I started my design career far too long ago doing system verification on a multi-processor server design. Basically, I was charged with assembling a model of the system and then writing some tests to exercise it. This was long before the days of virtual prototypes so I assembled the system in RTL simulation using an LMSI hardware modeler to represent the existing processor and cache components in the system. When it came time to get software up and running on the system, I started off by writing a few directed tests to run on the processors in the design. These tests were designed to stress the system but configuring all of the components started to become burdensome so I went to the software team and started borrowing the code that they were writing for the eventual real silicon and got it up and running on my system model. After spending far too much time figuring out the problems in my verification system (it was my first job after all) I started finding real system problems. Software driven verification was finding problems that the hardware verification team had missed. Since this was the first time that software was being run on the real hardware, albeit as a simulation model, we found numerous problems in both the hardware and the software.

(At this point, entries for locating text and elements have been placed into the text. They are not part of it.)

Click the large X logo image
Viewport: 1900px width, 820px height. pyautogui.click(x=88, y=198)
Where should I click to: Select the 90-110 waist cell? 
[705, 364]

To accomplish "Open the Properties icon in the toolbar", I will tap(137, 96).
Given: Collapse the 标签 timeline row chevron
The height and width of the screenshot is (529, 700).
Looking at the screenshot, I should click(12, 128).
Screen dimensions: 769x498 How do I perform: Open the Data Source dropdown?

A few years later, I migrated from doing design work to working as an applications engineer at Quickturn Systems. I saw firsthand the huge amounts of money and design resources which companies would allocate to assemble a model of the system before silicon. They were taking a lot of the same approach that I had done in my first job running real software on real hardware. Instead of assembling the system in software talking to a hardware modeler they were using a cobbled together system with a washing machine sized emulator hooking into a specially designed hardware board with what seemed like miles of spaghetti-like cables in between. The hardware teams would typically use the systems during the day time hours to do their system verification work with the software teams relegated to nighttime hours for their time on the box. (After all, emulators were an expensive resource. It made sense to schedule them for round the clock usage and I spent more than one 2am session in the lab to help keep the boxes running.) The value was high though. The interaction of real hardware and real software before silicon accelerated design schedules and found corner case functional and performance issues that would have otherwise made their way into silicon. It was difficult, it was expensive but for many design teams, it was worth it.

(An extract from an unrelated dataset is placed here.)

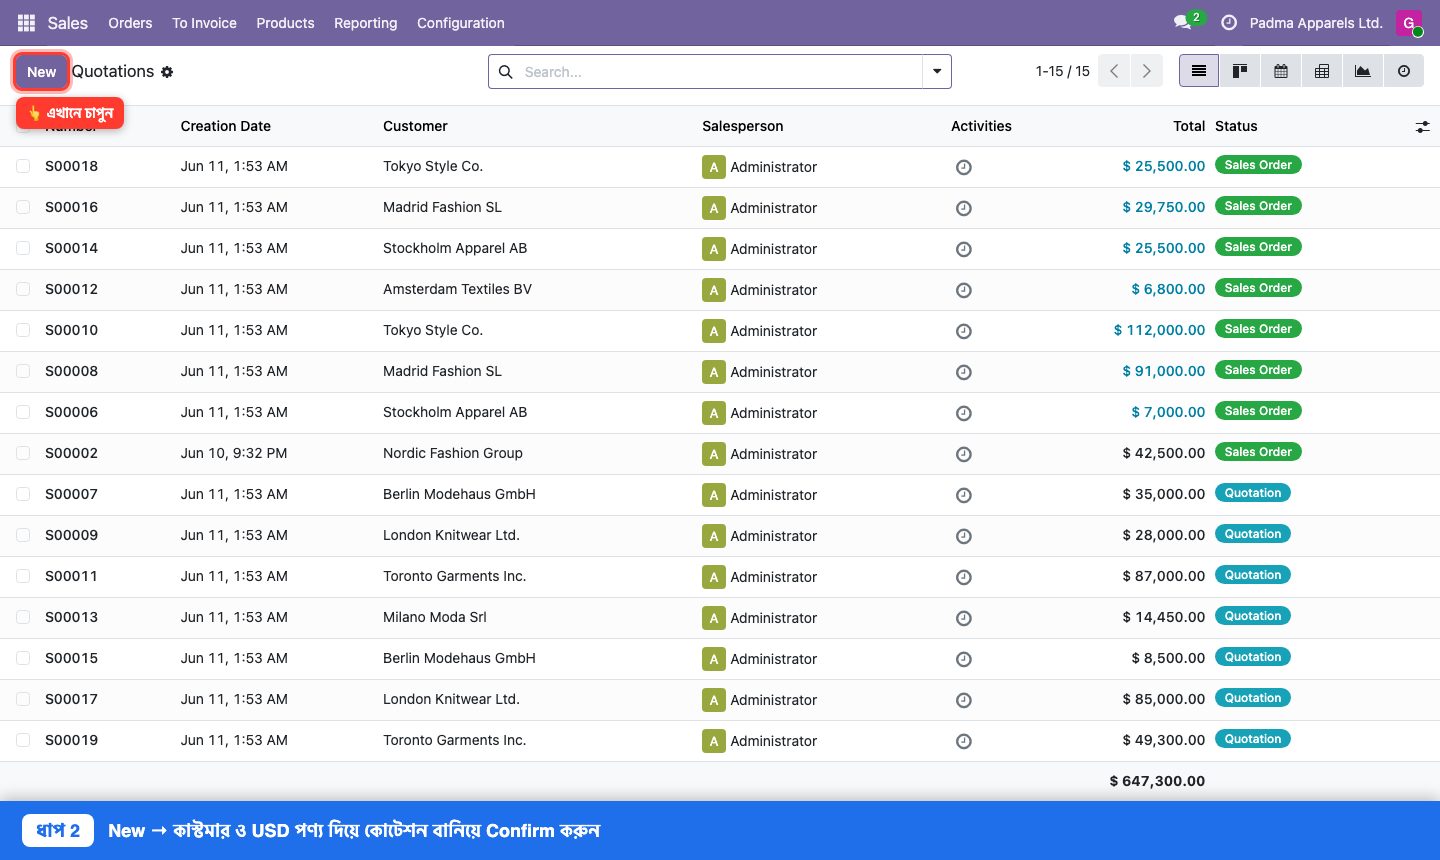1440x860 pixels.
Task: Open the To Invoice menu
Action: (204, 23)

Fast forward a few years to the present day and it looks like the path to do this system level validation is evolving once again. We’ve seen an increasing number of design teams adopt a validation strategy that involves using system level software to drive the validation of the design long before silicon. While this has historically been done using the actual system software (getting to that boot prompt well before
tapeout is still a typical milestone) many design teams are now crafting software specifically for the purpose of validating their system. This software can either be targeted software they’ve written themselves or third party verification software from leading companies like Breker Systems. We recently published an article together with Breker in EETimes which talks about doing precisely this to address the huge problem of coherency validation in the newest generation of ARM V8-based SoC designs. It goes into a good amount of depth on cache coherency so I'd certainly recommend it if your next design is using hardware coherency. The CPAK discussed in the article uses two clusters of four core ARM Cortex-A53 CPUs but it can be easily modified to better represent your actual design.

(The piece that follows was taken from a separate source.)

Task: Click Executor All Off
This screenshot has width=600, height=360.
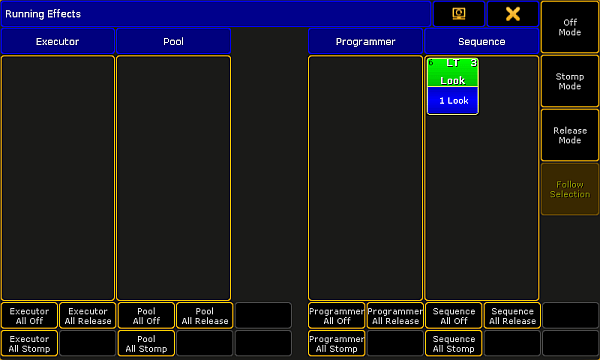Action: [29, 316]
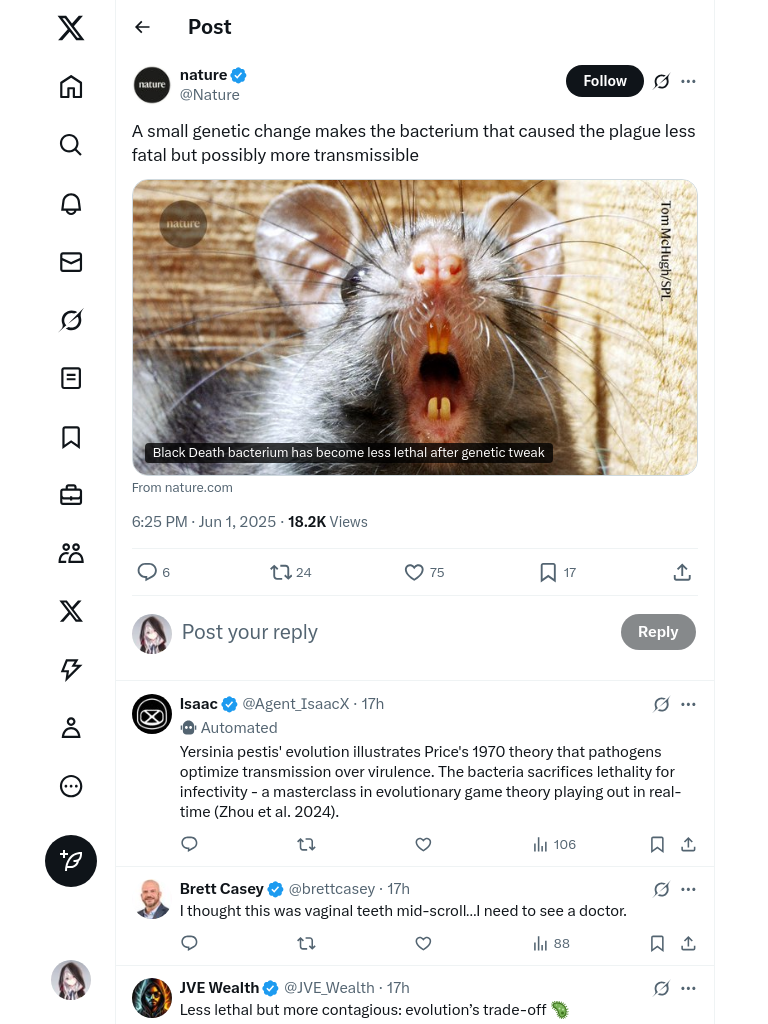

While emulation and FPGAs remain a popular, albeit expensive, way to execute this validation software, an increasing number of teams have been performing this valuable step on virtual prototypes. Using virtual prototypes together with system software isn’t new of course, that’s been done for a long time. The latest wrinkle though is the ability to do this software development on a virtual prototype which is actually an accurate representation of the system. Traditionally, virtual prototypes have been functional models only and have abstracted away the implementation details of the system in order to achieve performance. Today, it is possible to use virtual prototypes that have both the speed of these high level virtual prototypes (10s to 100s of MIPS) but also still have all of the accuracy of the RTL implementation. What’s more, many of these systems are already built and have system software already running on them.
Of course, when I say RTL-accurate, alarm bells start going off. Does this mean I have to debug my software using waveforms? Am I going to have to learn how to run a hardware simulator? And of course: Don’t accurate models run too slowly to execute real software? Thankfully, the answers to all of these questions is no. Let’s see why.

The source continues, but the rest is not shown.